WRITTEN INSTRUCTION:
Please copy out the rows word for word, starting with the line that contains "Screen dimensions: 263x270" and continuing through the last row. Leave the pictures out of your copy.

MATERIAL FOR THIS TASK:
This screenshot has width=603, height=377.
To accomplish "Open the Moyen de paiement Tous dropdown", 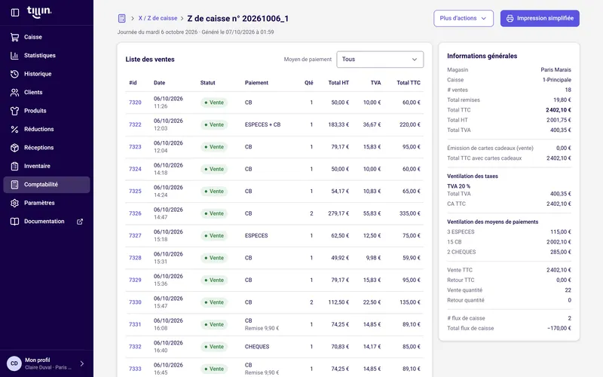I will click(x=380, y=60).
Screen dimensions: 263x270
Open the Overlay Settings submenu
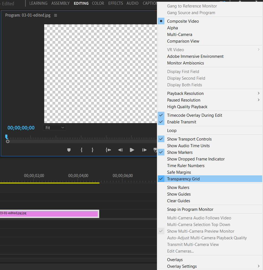tap(182, 266)
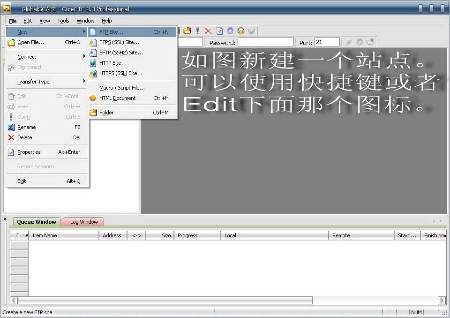Switch to the Log Window tab
The height and width of the screenshot is (318, 450).
tap(84, 222)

FULL OUTPUT:
Screen dimensions: 263x270
Open the Overlay Settings submenu
tap(182, 266)
Switch to the Log Window tab
The height and width of the screenshot is (318, 450).
tap(84, 222)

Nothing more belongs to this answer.